(DATA FOR ANALYSIS)
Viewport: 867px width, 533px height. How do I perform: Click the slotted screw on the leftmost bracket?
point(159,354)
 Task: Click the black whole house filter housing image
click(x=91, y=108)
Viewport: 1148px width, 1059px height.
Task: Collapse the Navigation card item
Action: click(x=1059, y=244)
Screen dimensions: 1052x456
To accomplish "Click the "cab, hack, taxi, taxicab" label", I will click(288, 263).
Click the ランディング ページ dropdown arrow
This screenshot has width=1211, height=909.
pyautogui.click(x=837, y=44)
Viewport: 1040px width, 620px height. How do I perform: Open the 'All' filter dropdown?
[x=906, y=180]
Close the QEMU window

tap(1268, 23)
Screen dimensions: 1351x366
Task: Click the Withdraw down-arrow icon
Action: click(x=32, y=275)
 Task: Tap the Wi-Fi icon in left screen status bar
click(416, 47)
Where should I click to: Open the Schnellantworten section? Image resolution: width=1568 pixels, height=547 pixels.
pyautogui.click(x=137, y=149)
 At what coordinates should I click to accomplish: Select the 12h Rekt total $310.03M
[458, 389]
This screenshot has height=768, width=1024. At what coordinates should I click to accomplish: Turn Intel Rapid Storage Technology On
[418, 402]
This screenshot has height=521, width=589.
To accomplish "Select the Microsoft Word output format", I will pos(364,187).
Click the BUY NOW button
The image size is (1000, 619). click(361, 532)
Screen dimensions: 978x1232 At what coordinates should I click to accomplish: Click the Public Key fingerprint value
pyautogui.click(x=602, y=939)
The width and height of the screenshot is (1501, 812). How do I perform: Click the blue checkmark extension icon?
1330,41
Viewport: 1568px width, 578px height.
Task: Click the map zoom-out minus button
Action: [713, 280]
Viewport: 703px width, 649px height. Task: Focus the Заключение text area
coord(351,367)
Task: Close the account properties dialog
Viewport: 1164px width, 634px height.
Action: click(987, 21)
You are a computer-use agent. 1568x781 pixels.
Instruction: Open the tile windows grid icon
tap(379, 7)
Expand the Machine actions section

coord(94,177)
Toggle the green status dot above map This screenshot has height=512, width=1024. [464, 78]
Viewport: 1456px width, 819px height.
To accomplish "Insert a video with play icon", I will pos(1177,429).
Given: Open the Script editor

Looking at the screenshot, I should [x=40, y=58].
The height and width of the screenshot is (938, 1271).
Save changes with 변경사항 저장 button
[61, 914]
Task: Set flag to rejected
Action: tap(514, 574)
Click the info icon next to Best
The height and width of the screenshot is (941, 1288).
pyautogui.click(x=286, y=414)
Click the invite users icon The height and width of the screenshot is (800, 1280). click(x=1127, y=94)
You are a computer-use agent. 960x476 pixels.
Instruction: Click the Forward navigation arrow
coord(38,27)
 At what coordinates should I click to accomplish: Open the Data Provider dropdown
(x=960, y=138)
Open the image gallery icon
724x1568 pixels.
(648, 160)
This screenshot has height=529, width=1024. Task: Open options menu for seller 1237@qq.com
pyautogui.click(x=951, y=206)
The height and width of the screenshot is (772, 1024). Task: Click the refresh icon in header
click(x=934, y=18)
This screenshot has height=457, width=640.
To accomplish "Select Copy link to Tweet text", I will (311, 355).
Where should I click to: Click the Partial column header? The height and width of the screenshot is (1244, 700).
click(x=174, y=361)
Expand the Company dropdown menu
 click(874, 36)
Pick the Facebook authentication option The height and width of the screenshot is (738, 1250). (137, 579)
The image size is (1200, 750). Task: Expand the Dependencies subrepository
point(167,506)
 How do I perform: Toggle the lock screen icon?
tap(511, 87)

(TASK) Your reply must contain the line with "The height and width of the screenshot is (938, 1271)." and each later line of the material, word for word, and nothing else.

(RESULT OF THE TASK)
The height and width of the screenshot is (938, 1271).
Save changes with 변경사항 저장 button
[61, 914]
Task: Set flag to rejected
Action: tap(514, 574)
Click the info icon next to Best
The height and width of the screenshot is (941, 1288).
pyautogui.click(x=286, y=414)
Click the invite users icon The height and width of the screenshot is (800, 1280). click(x=1127, y=94)
You are a computer-use agent. 960x476 pixels.
Instruction: Click the Forward navigation arrow
coord(38,27)
 At what coordinates should I click to accomplish: Open the Data Provider dropdown
(x=960, y=138)
Open the image gallery icon
724x1568 pixels.
(648, 160)
This screenshot has height=529, width=1024. Task: Open options menu for seller 1237@qq.com
pyautogui.click(x=951, y=206)
The height and width of the screenshot is (772, 1024). Task: Click the refresh icon in header
click(x=934, y=18)
This screenshot has height=457, width=640.
To accomplish "Select Copy link to Tweet text", I will (311, 355).
Where should I click to: Click the Partial column header? The height and width of the screenshot is (1244, 700).
click(x=174, y=361)
Expand the Company dropdown menu
 click(874, 36)
Pick the Facebook authentication option The height and width of the screenshot is (738, 1250). (137, 579)
The image size is (1200, 750). Task: Expand the Dependencies subrepository
point(167,506)
 How do I perform: Toggle the lock screen icon?
tap(511, 87)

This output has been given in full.